I looked directly into the camera, my gaze fixed on the man I knew was on the other side. District Attorney Bentley Shannon.
"You have seven chances. Seven, for the seven times you denied me justice. You will release the real crash report, and you will name the killer."
I picked up the first tool from a steel tray. It was a sterile, medical-grade skin stapler. Its metallic gleam caught the light.
"For every chance you waste, I will use a forensic tool on your daughter. It will permanently disfigure her."
The broadcast switched to a split screen. My cold, determined face on one side, the frantic, tear-streaked faces of Bentley and Chelsi Shannon on the other. They were in a police command center, surrounded by officers.
"Carolynn, please! For God's sake, don't do this!" Bentley begged, his voice cracking. "The evidence is clear! Your son was troubled. It was a tragedy, a suicide!"
His wife, Chelsi, a woman known for her icy composure, was a wreck. "She' s just a little girl! Please, whatever you want, we' ll give you! Just let our Dallas go!"
The internet exploded. The comments scrolling on the side of the livestream were a torrent of hate.
Monster.
She' s insane! Fry her!
How can a mother do this to another mother' s child?
I ignored them. Their words were meaningless noise. I looked at the clock on the wall. Ten minutes had passed.
"Your first chance is gone, Mr. Shannon."
My hand was steady. My professional calm, which had shattered the day I lost my son, had returned, repurposed into something cold and terrible. I pressed the stapler to the soft skin of Dallas' s upper arm.
Click.
The little girl whimpered in her sleep, a small frown creasing her brow. A single, silver staple now pierced her skin.
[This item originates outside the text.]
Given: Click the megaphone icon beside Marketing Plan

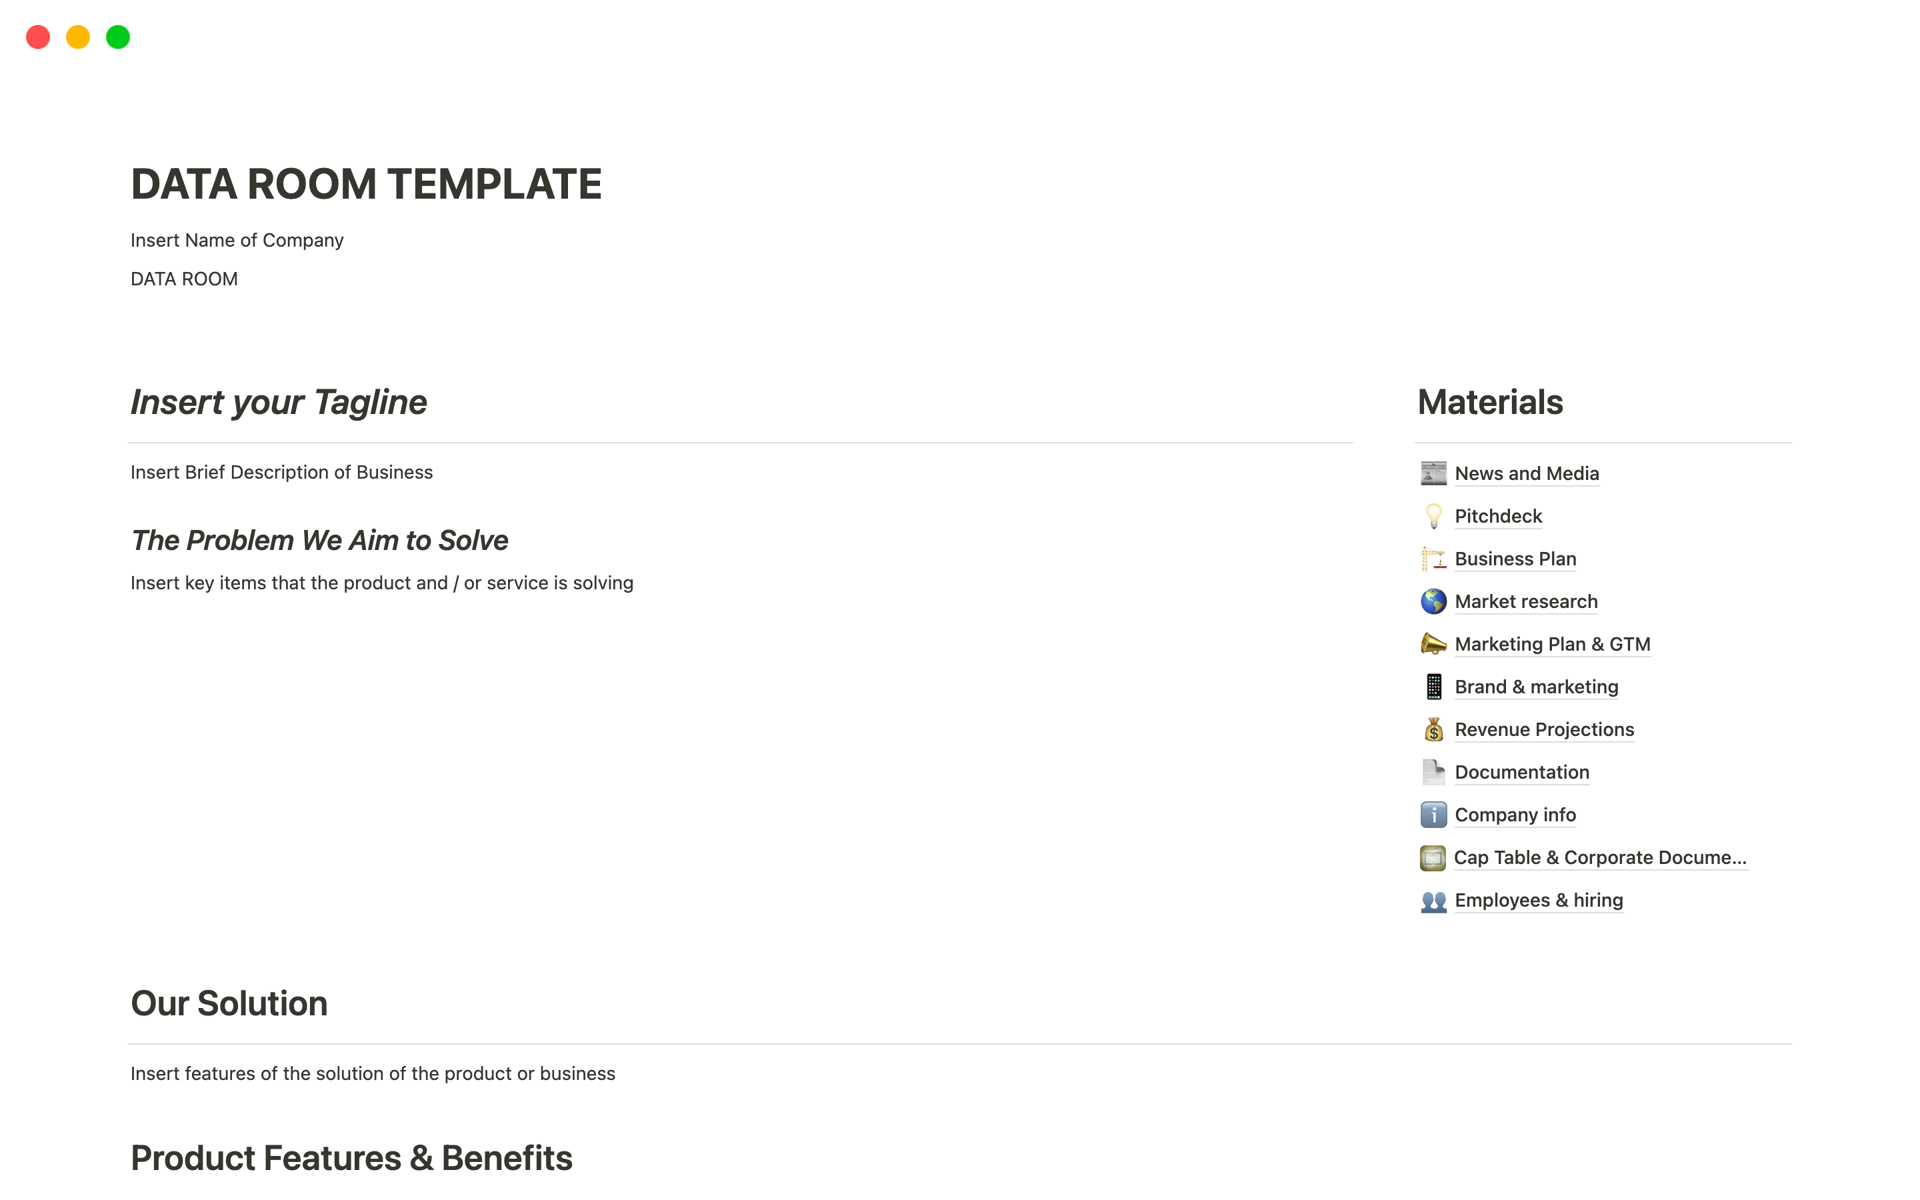Looking at the screenshot, I should click(x=1433, y=644).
"I am waiting for the truth," I said, my voice as sterile as the room around me. "And I know the killer is watching."
On the other screen, Chelsi Shannon let out a scream that was swallowed by the chaos of the command center. Bentley' s face was a mask of pure horror and disbelief.
He looked at the camera, his eyes wide with a terror that was finally, finally real.
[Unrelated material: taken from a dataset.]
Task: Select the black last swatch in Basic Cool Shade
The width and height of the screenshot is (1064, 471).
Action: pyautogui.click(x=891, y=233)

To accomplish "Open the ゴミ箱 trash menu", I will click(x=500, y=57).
"You're a demon!" he screamed. "You're a monster!"
A detective, my former colleague, Detective Miller, came into the frame. "Carolynn, think about what you're doing. Think about Dustin. You processed his body. You know what it means to respect the dead."
The comment feed scrolled faster.
She' s not just a kidnapper, she' s a ghoul.
She touched her own son' s corpse? Sick.
I knew Dustin wasn't a suicide. I remembered finding him on that cold metal slab. They had tried to clean him up, but they couldn' t erase the truth. The dirt under his nails wasn't from a park; it was gravel from the shoulder of Highway 17. The fentanyl in his system was a high dose, yes, but the injection site was clumsy, amateurish, not something a person would do to themselves.
And the lividity, the way the blood had settled in his body, it told a story. He had died lying on his back, not slumped over in a park as the official report claimed.
Because I was his mother, they had assigned my mentor, Dr. Gilmore Hooper, to the case, citing a conflict of interest. I trusted him. He had taught me everything I knew.
Then his report came back. Suicide by overdose.
I demanded to see the evidence myself. When I found the paint chips on Dustin's jeans, the ones the official report conveniently missed, I knew. I presented them in my first appeal. Denied.
I presented the gravel analysis in my second. Denied.
I presented the flawed toxicology timeline in my third. Denied.
For my seventh and final appeal, I presented a 3D scan of his leg, showing the unmistakable spiral fracture pattern from a car bumper hitting a pedestrian. It was irrefutable.
They denied it without comment.
That was when I knew the law was a lie. That was when I decided to create a truth the D.A. couldn't ignore.
My grief had burned away, leaving only a cold, hard purpose. I would get justice for Dustin, or I would burn their world to the ground.